Pete si accucciò accanto a lei, strofinandole il braccio inerte. «Dio, Alease. Mi dispiace tantissimo.»
«Dovevamo pranzare tutti insieme. Voleva conoscere Drew.»
Il pianto le ingrossò la gola e non fu più in grado di parlare. Lasciò cadere il telefono e si portò le mani al viso, singhiozzando, mentre pian piano accettava quella verità. Non era tanto il fatto che papà fosse morto, quanto che ora non ci sarebbe più stato. Non avrebbero mai ricostruito il loro rapporto, Drew non avrebbe mai conosciuto davvero suo nonno.
Pete l'attirò a sé, stringendola forte tra le braccia. Alease nascose la fronte nell'incavo del suo collo, versando lacrime amare sulla sua polo beige. Lui le carezzava i capelli.
«Sfogati pure, piccola. Ci sono io.»
Ad Alease parve strano che la chiamasse in modo così affettuoso. Non si erano visti poi molto, in quei giorni, e di certo non avevano costruito una tale intimità. Ma in quel momento non le importava come la chiamasse. Voleva solo piangere fino a sentirsi prosciugata, voleva sentirsi coccolata e amata. Perciò accettò che le carezze di Pete si facessero più intime, che la stringesse di più a sé e la baciasse sulle guance bagnate, impassibile, inerte.
Poi arrivò una voce gelida e sferzante, che sibilò: «Toglile le mani di dosso.»
Pete si staccò immediatamente, quasi sbilanciando Alease, che si girò verso Curt.
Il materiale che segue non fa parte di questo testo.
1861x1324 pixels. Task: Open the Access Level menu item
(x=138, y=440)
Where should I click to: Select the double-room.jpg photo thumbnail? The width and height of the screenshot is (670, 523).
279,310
Era appena rientrato. Non aveva neanche sentito aprirsi la porta.
Il suo sguardo velenoso la paralizzò per un istante e si sentì riempire di paura. Raramente lo aveva visto tanto incollerito, e non le piaceva. Restava così, alto e immobile, sotto l'arcata che divideva l'ingresso dal salotto, i pugni serrati fino a far sbiancare le nocche, le narici frementi e una vena ingrossata che pulsava lungo il collo.
Pete si alzò in piedi. «La stavo solo consolando. È morto suo padre.»
Solo allora Curt spostò lo sguardo su di lei e qualcosa nei suoi occhi cambiò. Tornarono il calore e la tenerezza, forse per aver sentito quella notizia, forse per vedere il suo volto così raggrinzito dal pianto. «Quando?»
«Stanotte» rispose lei con una voce che non le apparteneva. «L'ho appena saputo. Scusate...» Si alzò in piedi e se ne andò, gli occhi bassi e ancora pieni di lacrime. Andò in camera e si gettò a letto, premendosi il cuscino sul volto come quando era ragazzina e sfogava le sue lacrime di rabbia contro gli ingiusti ordini e rimproveri dei genitori.
Papà...
Dopo qualche secondo, la porta si aprì e Drew fece capolino, il ciuffo spettinato che gli ricadeva davanti agli occhi. «È vero?» domandò, cauto. «Il nonno è andato?»
Alease annuì, troppo stanca per fare altro.
Drew, come poco prima, rimase in silenzio, pensieroso. «Beh, immagino che quella cena non si farà più» disse infine, semplicemente.
Questo scatenò un nuovo torrente di lacrime. Alease strinse i denti per non lasciare uscire i profondi singhiozzi che le scuotevano il petto e seppellì il viso nel cuscino. Drew, imbarazzato, rimase sulla soglia della porta aperta per qualche istante. Poi si avvicinò al letto e le batté dei colpetti sulla spalla.
«Dai dai...» tossicchiò, a disagio. «In fondo sei riuscita a vederlo ancora. È già qualcosa.»
«Dovevo presentarteli prima» singhiozzò la madre. «Non ti dovevo mentire...»
A questo Drew non seppe rispondere. Dopo un po', vedendo che la situazione non migliorava, mormorò qualcosa di indefinito e si allontanò, chiudendo piano la porta alle sue spalle.
Si riaprì solo cinque minuti dopo. Curt venne a passo deciso verso il letto, si sedette accanto a lei e la prese fermamente tra le braccia. Alease si rannicchiò contro di lui come poco prima si era rannicchiata contro Pete. Non aveva più lacrime, ma gli occhi bruciavano e continuava a tirare su col naso.
Curt le carezzava la testa, ma lo sentiva rigido e duro come legno contro la sua spalla. Alease pregò che non facesse parola di quello che era appena successo con Pete, che non si scusasse, che non indagasse. Voleva solo dimenticare la paura che aveva provato quando aveva visto il suo sguardo, la sua posa, lì sotto l'arco del salotto. Voleva dimenticare quella bruttissima sensazione che aveva avuto.
Quando per un istante aveva creduto che Curt sarebbe stato capace di uccidere Pete, pur di strapparlo dalle sue braccia.